* **Task to complete**: Rewrite the data from the line with "The image size is (1568, 529)." to the line with "The height and", replacing "thumbnail" with "preview" and leaving everything else unchanged. Omit the pictures from your answer.

━━ Material ━━

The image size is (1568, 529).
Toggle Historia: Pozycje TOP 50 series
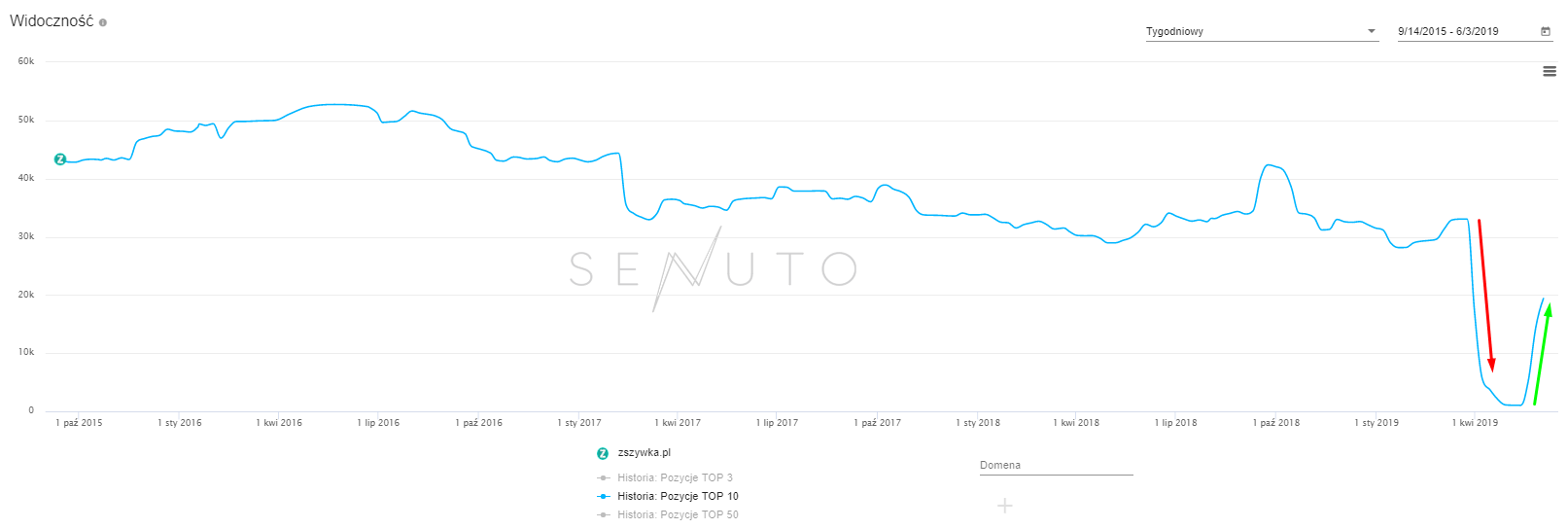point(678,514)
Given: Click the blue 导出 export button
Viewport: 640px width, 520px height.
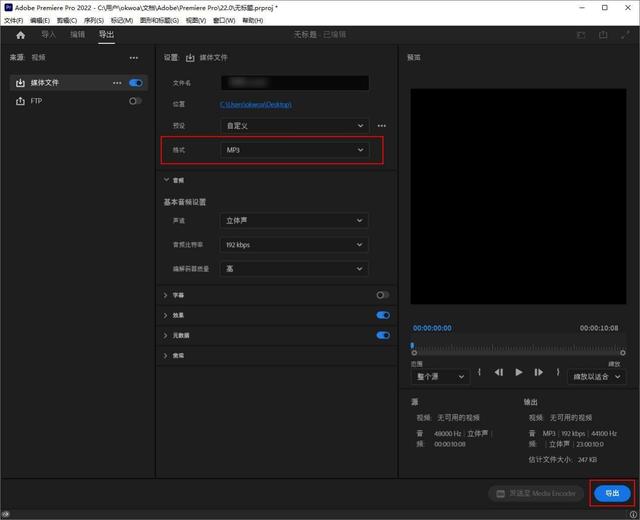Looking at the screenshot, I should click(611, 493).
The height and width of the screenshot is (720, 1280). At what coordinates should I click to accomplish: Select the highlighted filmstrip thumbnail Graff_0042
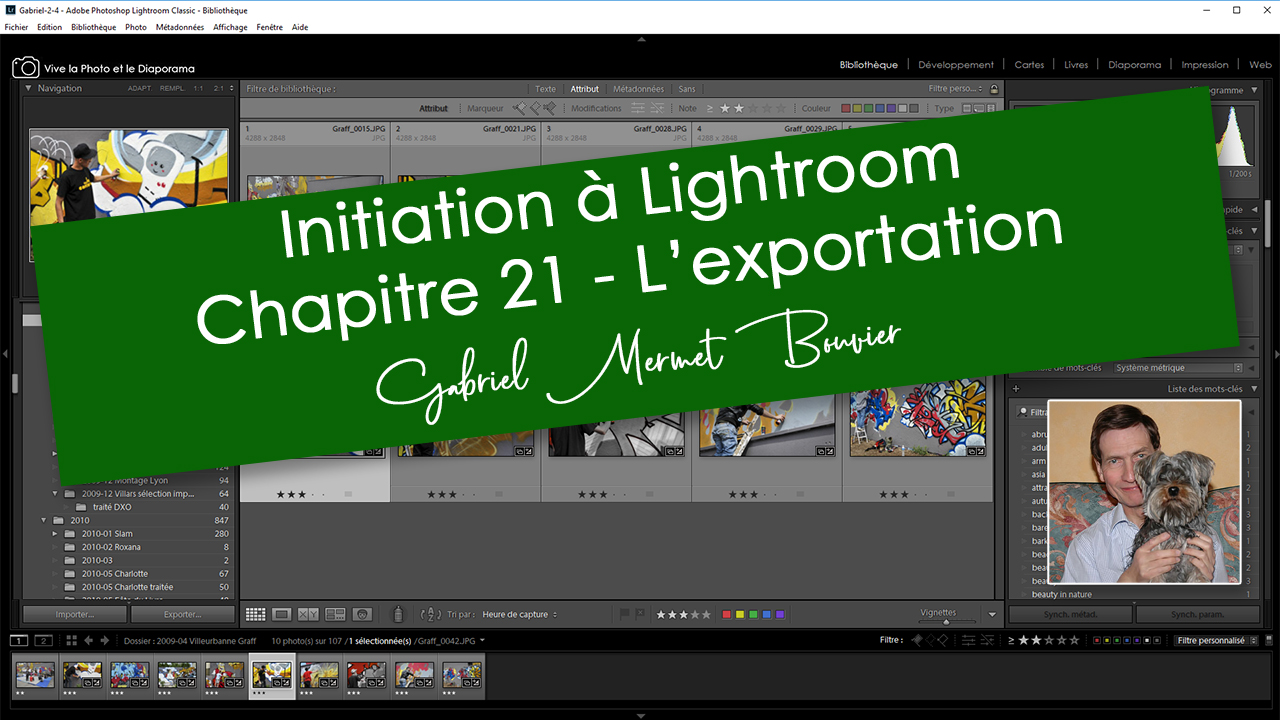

━━━
━━ Material ━━

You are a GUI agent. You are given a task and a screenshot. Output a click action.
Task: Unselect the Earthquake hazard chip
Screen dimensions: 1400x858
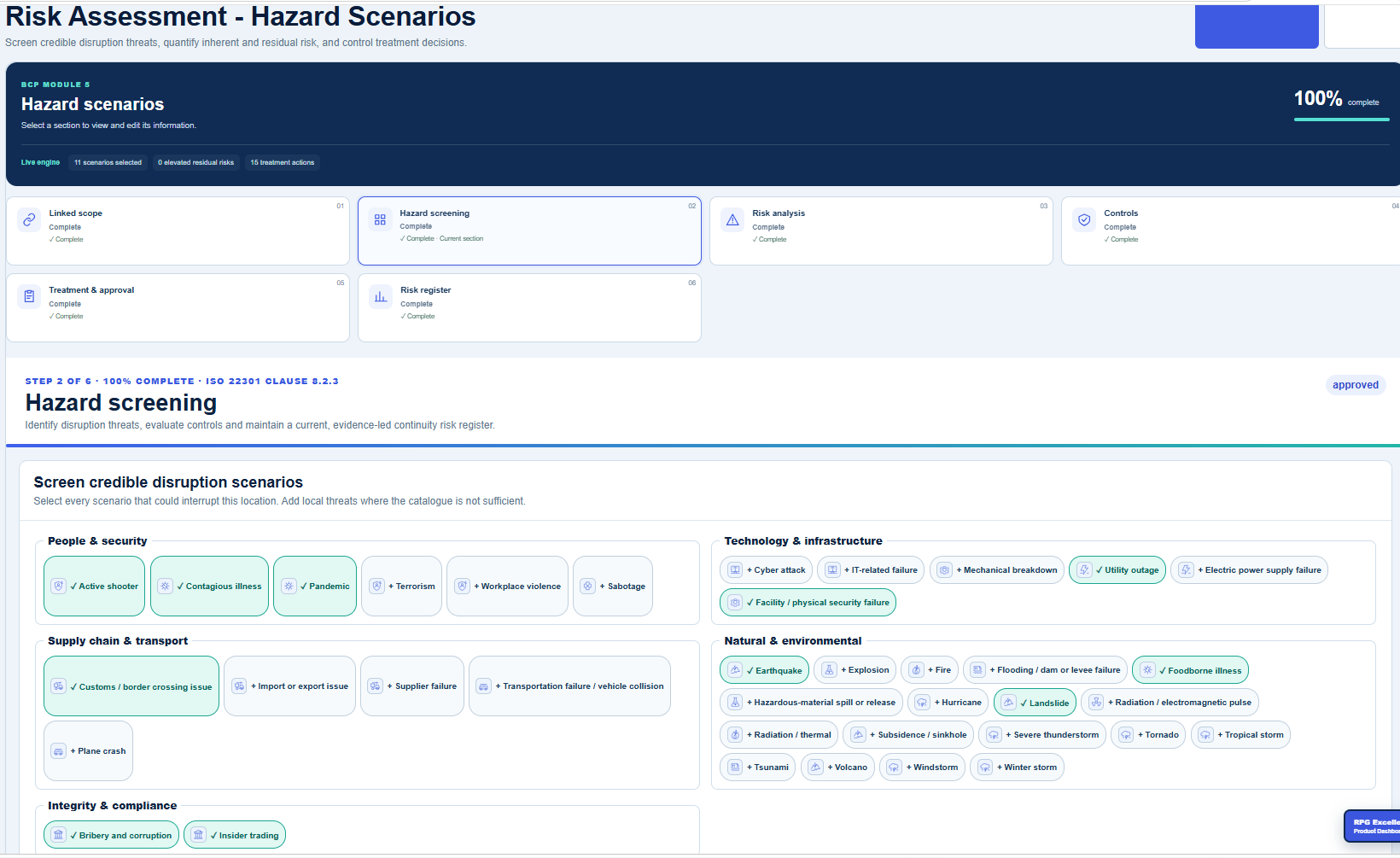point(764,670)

━━━

* **Finished task**:
The image size is (1568, 529).
Toggle Historia: Pozycje TOP 50 series
point(678,514)
Given: Click the blue 导出 export button
Viewport: 640px width, 520px height.
Looking at the screenshot, I should click(611, 493).
The height and width of the screenshot is (720, 1280). At what coordinates should I click to accomplish: Select the highlighted filmstrip preview Graff_0042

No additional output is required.